Directions for this task. Pull out, unchanged, every line from the one containing "The height and width of the screenshot is (343, 390)." down to the one containing "center [498, 264].", including both of those lines.

Source records.
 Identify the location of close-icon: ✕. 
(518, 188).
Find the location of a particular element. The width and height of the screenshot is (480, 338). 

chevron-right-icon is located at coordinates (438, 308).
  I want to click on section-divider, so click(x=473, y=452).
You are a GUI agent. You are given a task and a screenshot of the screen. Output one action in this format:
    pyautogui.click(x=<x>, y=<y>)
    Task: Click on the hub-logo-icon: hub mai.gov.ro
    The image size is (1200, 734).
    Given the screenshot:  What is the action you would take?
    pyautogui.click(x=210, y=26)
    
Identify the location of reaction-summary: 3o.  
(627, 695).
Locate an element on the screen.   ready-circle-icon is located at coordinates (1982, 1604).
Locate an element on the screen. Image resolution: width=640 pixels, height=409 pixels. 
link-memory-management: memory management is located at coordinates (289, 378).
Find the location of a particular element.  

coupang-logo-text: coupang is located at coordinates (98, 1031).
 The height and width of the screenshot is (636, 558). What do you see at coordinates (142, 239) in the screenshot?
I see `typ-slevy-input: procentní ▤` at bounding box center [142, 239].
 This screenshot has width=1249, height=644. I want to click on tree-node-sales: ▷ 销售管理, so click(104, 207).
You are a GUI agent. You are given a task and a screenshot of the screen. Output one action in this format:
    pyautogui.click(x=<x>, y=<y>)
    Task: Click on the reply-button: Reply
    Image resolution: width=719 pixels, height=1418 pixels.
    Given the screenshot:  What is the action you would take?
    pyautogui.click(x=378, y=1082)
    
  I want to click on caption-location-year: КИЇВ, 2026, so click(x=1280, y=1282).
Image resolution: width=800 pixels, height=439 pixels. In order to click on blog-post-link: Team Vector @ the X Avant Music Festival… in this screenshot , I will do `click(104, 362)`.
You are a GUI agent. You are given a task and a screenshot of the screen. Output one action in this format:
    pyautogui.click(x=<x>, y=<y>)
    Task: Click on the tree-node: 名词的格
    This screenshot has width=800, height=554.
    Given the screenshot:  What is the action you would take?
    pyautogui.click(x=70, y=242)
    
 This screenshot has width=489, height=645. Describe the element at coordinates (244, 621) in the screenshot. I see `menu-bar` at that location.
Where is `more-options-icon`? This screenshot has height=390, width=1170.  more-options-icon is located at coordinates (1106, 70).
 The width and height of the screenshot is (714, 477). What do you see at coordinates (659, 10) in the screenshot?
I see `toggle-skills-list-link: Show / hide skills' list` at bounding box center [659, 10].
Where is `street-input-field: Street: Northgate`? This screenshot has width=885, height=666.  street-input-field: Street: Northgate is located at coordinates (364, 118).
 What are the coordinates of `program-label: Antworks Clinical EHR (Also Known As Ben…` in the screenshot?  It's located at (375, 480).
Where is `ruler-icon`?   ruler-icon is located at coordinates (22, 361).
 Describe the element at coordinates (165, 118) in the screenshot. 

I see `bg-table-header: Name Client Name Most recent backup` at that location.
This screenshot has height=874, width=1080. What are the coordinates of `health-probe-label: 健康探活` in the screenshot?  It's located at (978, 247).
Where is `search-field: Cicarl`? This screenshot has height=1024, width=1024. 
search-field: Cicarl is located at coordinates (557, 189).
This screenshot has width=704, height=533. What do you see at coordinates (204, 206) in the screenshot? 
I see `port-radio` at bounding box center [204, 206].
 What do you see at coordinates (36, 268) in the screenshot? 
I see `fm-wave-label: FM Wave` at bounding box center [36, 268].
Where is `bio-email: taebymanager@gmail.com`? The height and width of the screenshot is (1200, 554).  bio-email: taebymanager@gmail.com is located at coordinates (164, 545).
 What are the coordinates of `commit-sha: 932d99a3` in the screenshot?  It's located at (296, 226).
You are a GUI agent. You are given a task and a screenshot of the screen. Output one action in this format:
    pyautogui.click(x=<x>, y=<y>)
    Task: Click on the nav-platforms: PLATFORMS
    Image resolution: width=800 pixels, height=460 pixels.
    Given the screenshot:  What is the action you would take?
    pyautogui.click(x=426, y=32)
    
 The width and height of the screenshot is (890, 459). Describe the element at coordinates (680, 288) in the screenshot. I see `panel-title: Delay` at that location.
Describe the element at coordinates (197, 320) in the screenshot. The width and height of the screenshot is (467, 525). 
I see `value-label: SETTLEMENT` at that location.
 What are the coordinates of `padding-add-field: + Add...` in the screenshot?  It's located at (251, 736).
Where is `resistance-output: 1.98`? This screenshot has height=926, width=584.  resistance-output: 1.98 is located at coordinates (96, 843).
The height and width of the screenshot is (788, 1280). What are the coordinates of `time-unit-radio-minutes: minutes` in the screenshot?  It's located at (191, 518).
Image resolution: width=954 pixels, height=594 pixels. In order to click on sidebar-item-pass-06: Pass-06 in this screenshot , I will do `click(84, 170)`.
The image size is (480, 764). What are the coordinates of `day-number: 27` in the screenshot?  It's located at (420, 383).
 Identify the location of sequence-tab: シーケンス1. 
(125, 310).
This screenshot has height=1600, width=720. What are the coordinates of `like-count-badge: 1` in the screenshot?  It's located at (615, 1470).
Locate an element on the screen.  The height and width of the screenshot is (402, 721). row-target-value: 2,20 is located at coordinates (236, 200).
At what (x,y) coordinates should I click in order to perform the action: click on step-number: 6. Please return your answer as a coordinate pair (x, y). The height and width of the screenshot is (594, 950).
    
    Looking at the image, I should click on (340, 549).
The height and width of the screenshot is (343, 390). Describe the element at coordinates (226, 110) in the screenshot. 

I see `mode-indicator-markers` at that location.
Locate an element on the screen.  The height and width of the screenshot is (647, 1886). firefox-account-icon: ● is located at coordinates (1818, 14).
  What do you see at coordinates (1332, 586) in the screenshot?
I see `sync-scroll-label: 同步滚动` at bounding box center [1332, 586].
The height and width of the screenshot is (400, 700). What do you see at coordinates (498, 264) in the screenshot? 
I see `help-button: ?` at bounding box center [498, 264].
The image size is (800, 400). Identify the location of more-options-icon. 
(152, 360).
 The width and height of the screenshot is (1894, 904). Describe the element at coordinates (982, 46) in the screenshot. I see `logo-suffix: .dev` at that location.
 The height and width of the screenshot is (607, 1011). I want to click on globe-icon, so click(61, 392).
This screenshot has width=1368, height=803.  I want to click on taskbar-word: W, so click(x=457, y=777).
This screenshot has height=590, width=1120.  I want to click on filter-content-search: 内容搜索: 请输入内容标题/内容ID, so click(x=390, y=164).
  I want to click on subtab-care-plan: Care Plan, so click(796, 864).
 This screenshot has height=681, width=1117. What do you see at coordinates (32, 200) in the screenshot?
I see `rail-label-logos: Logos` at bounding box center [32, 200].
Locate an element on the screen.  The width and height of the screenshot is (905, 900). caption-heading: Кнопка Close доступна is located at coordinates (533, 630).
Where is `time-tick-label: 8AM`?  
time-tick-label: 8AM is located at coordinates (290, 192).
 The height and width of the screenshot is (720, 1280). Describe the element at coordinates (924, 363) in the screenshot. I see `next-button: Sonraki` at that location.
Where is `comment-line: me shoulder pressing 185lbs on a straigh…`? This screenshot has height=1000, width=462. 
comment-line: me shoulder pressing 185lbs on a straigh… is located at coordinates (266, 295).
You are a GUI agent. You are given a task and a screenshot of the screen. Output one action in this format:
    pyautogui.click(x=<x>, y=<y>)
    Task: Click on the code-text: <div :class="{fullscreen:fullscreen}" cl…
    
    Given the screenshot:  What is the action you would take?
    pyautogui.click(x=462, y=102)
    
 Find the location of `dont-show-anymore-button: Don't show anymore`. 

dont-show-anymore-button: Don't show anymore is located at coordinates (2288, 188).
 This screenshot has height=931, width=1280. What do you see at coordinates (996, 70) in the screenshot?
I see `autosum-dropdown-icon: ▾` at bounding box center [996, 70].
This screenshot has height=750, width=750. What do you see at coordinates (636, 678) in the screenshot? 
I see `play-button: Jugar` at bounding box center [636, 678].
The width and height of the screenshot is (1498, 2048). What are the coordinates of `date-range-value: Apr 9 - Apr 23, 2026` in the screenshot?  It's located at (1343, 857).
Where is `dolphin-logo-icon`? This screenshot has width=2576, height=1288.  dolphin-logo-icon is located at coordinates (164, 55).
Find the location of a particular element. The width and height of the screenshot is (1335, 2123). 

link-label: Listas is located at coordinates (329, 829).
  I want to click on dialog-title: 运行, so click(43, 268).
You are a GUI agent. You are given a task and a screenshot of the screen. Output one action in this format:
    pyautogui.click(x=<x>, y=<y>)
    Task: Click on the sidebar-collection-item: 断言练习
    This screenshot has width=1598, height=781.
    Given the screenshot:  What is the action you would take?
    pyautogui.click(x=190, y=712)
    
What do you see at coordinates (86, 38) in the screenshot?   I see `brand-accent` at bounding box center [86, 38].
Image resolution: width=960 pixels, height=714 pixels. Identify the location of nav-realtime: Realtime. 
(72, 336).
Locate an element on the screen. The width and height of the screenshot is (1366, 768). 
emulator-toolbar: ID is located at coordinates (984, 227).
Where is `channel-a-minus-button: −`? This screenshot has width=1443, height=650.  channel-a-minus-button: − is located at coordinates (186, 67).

Answer to this task.
The height and width of the screenshot is (343, 390). Describe the element at coordinates (226, 110) in the screenshot. 

I see `mode-indicator-markers` at that location.
Locate an element on the screen.  The height and width of the screenshot is (647, 1886). firefox-account-icon: ● is located at coordinates (1818, 14).
  What do you see at coordinates (1332, 586) in the screenshot?
I see `sync-scroll-label: 同步滚动` at bounding box center [1332, 586].
The height and width of the screenshot is (400, 700). What do you see at coordinates (498, 264) in the screenshot? 
I see `help-button: ?` at bounding box center [498, 264].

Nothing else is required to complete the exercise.